**Exercise directions:**
Copy out the entries that follow, unchanged.

[Opening Dataset records section]

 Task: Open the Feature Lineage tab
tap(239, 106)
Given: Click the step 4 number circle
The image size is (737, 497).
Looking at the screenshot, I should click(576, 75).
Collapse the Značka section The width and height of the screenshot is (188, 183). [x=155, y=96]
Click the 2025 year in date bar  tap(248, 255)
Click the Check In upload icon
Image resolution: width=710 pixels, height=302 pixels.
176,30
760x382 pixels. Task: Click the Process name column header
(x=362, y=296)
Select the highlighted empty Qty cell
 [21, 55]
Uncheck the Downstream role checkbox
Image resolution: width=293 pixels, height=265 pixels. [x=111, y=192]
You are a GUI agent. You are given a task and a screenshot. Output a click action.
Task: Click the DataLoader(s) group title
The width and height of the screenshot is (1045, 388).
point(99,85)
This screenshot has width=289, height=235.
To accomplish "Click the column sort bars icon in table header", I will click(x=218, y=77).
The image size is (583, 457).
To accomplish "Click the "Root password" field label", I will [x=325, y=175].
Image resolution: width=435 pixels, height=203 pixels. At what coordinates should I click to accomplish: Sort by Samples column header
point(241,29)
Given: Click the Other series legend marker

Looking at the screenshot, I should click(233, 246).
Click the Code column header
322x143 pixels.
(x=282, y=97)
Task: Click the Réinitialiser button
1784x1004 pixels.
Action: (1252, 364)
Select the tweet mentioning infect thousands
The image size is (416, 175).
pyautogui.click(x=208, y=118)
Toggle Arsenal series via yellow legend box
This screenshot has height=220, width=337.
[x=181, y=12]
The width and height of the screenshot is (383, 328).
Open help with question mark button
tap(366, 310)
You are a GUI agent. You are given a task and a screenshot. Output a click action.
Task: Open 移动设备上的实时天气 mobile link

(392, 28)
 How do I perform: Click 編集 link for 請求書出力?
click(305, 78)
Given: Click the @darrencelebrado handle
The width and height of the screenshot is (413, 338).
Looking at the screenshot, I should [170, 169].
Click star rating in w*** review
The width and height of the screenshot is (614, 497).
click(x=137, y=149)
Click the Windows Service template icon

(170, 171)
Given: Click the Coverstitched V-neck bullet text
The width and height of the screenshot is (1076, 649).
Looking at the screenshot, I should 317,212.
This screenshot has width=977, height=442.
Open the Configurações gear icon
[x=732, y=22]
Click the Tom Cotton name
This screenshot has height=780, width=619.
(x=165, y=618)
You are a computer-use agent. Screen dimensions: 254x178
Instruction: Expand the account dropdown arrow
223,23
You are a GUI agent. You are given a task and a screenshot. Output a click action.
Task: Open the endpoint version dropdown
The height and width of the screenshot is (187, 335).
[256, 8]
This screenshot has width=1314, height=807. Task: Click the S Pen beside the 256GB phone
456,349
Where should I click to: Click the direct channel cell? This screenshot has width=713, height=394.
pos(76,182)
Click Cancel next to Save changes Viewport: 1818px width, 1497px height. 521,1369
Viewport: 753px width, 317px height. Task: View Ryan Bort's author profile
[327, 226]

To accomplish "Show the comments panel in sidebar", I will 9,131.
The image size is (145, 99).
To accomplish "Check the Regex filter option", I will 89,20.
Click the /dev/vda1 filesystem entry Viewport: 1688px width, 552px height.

[Closing Dataset records section]

**Your solution:**
 Task: Open the Feature Lineage tab
tap(239, 106)
Given: Click the step 4 number circle
The image size is (737, 497).
Looking at the screenshot, I should click(576, 75).
Collapse the Značka section The width and height of the screenshot is (188, 183). [x=155, y=96]
Click the 2025 year in date bar  tap(248, 255)
Click the Check In upload icon
Image resolution: width=710 pixels, height=302 pixels.
176,30
760x382 pixels. Task: Click the Process name column header
(x=362, y=296)
Select the highlighted empty Qty cell
 [21, 55]
Uncheck the Downstream role checkbox
Image resolution: width=293 pixels, height=265 pixels. [x=111, y=192]
You are a GUI agent. You are given a task and a screenshot. Output a click action.
Task: Click the DataLoader(s) group title
The width and height of the screenshot is (1045, 388).
point(99,85)
This screenshot has width=289, height=235.
To accomplish "Click the column sort bars icon in table header", I will click(x=218, y=77).
The image size is (583, 457).
To accomplish "Click the "Root password" field label", I will [x=325, y=175].
Image resolution: width=435 pixels, height=203 pixels. At what coordinates should I click to accomplish: Sort by Samples column header
point(241,29)
Given: Click the Other series legend marker

Looking at the screenshot, I should click(233, 246).
Click the Code column header
322x143 pixels.
(x=282, y=97)
Task: Click the Réinitialiser button
1784x1004 pixels.
Action: (1252, 364)
Select the tweet mentioning infect thousands
The image size is (416, 175).
pyautogui.click(x=208, y=118)
Toggle Arsenal series via yellow legend box
This screenshot has height=220, width=337.
[x=181, y=12]
The width and height of the screenshot is (383, 328).
Open help with question mark button
tap(366, 310)
You are a GUI agent. You are given a task and a screenshot. Output a click action.
Task: Open 移动设备上的实时天气 mobile link

(392, 28)
 How do I perform: Click 編集 link for 請求書出力?
click(305, 78)
Given: Click the @darrencelebrado handle
The width and height of the screenshot is (413, 338).
Looking at the screenshot, I should [170, 169].
Click star rating in w*** review
The width and height of the screenshot is (614, 497).
click(x=137, y=149)
Click the Windows Service template icon

(170, 171)
Given: Click the Coverstitched V-neck bullet text
The width and height of the screenshot is (1076, 649).
Looking at the screenshot, I should 317,212.
This screenshot has width=977, height=442.
Open the Configurações gear icon
[x=732, y=22]
Click the Tom Cotton name
This screenshot has height=780, width=619.
(x=165, y=618)
You are a computer-use agent. Screen dimensions: 254x178
Instruction: Expand the account dropdown arrow
223,23
You are a GUI agent. You are given a task and a screenshot. Output a click action.
Task: Open the endpoint version dropdown
The height and width of the screenshot is (187, 335).
[256, 8]
This screenshot has width=1314, height=807. Task: Click the S Pen beside the 256GB phone
456,349
Where should I click to: Click the direct channel cell? This screenshot has width=713, height=394.
pos(76,182)
Click Cancel next to Save changes Viewport: 1818px width, 1497px height. 521,1369
Viewport: 753px width, 317px height. Task: View Ryan Bort's author profile
[327, 226]

To accomplish "Show the comments panel in sidebar", I will 9,131.
The image size is (145, 99).
To accomplish "Check the Regex filter option", I will 89,20.
Click the /dev/vda1 filesystem entry Viewport: 1688px width, 552px height.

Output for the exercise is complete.